It’s like a ledger, basically the record of every transaction that’s ever happened in the system. It’s a permanent record of the past that can never change, and it happens without trusting anyone at all. 

The parallel between this description of the basis of cryptocurrency and Rachel herself, who has been set adrift to witness the passage of centuries without any end in sight, is not hard to detect. Although it moves briskly and is not terribly long, there are countless subplots, both individual and national, alluded to in Eternal Life. This too is part of the ken of the novel—the layers of stories that compose a tradition and the importance of preserving this meta-story even when, as in the case of Rabbi Yochanan, it may have come at a great cost.  

Throughout the novel, Horn embraces the possibilities of cutting-edge technologies, both real and fictional, to illuminate timeless concerns. She does this in a manner that is somehow consonant with the traditional sensibility of the novel. Eternal Life entertains us with extended Twitter conversations, social media trolling, and hashtags (her original proposed title was #EternalLife). Sometimes these detract from the sublime “music of an unknown world” that is detectable elsewhere in the novel. But the jarring juxtaposition is also part of the point. After all, Rachel keeps living.

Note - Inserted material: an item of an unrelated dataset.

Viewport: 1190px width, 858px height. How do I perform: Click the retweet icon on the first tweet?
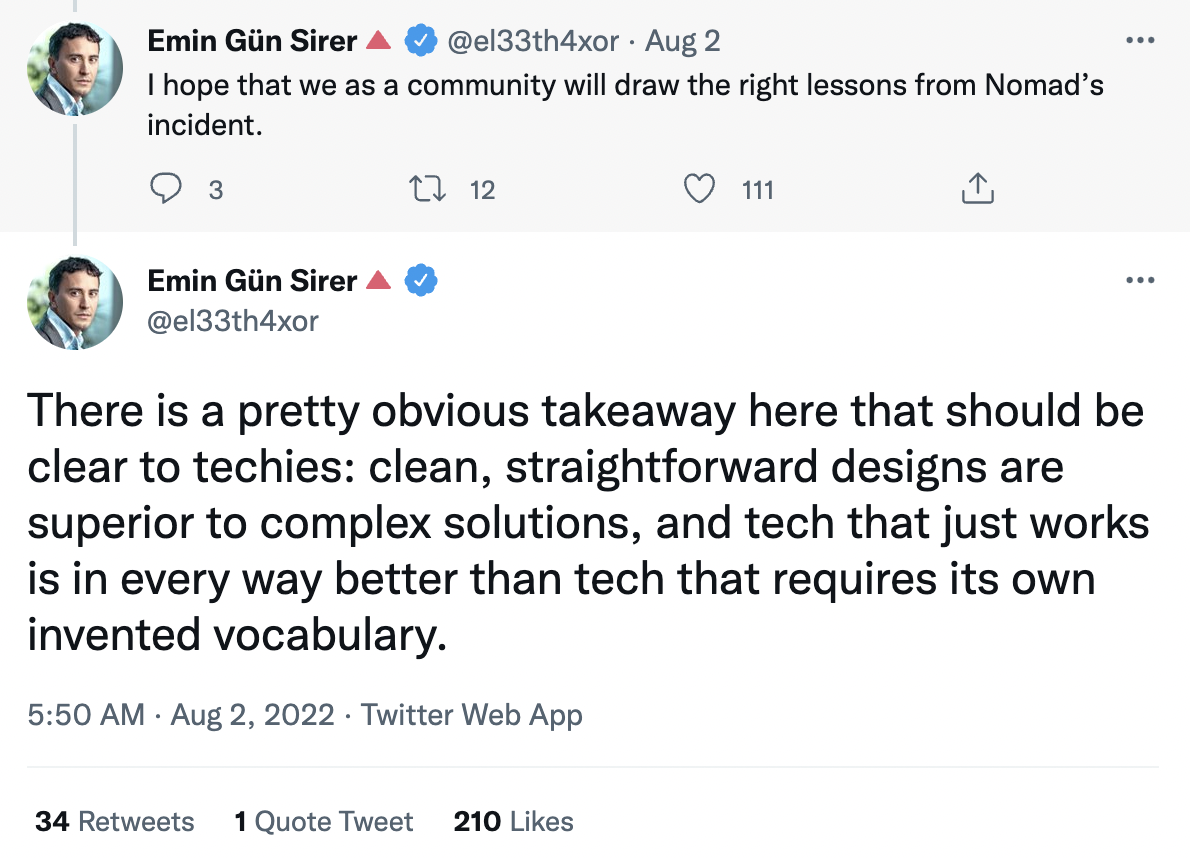(426, 189)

Moreover, the reality that Rabbi Yochanan constructed through the transformation of Temple-based Judaism into rabbinic Judaism was a kind of “virtual reality.” In Horn’s words, “He had been the first one to replace the real with the virtual, the one who turned two thousand years of otherworldly power into a metaphor.” At one point Rachel meditates in a somewhat gratingly Malcolm Gladwell–esque manner on Yochanan’s cutting-edge disposition: “Those future-facing children, Rachel knew, were the most insufferable of all children—disrespectful, arrogant, dismissive, ungrateful, impossible to raise. Worst of all, they were invariably, right.”

Rachel, unlike her son Yochanan, has trouble disconnecting from the past. Everywhere she looks, she sees the luminous Temple gleaming in the distance. When she returns to Jerusalem for the first time after its destruction in 70 C.E. on a visit with her family shortly after the Six-Day War, Rachel crumples “into hysterical, gagging, wrenching sobs. To be so close, and to still be trapped!” She desperately wants to be freed from the yoke of life into the world to come, or anything really. Rachel has had and seen enough suffering. Yet her agony here also evokes a larger Jewish pain, one that desperately yearns for the construction of the Temple in Jerusalem, even despite, or perhaps due to, the brilliance of the rabbinic tradition. Yochanan’s forward and Rachel’s backward visions vie with each other on the pages of the novel, and this tension is reflected in the structure and even the very language of the book itself. 

Parenthood, Judaism, and even the novel itself are places where past and future meet and reveal their interdependence. In this way, the elaborate fictional conceit of Eternal Life reveals something we could have, or should have, known all along.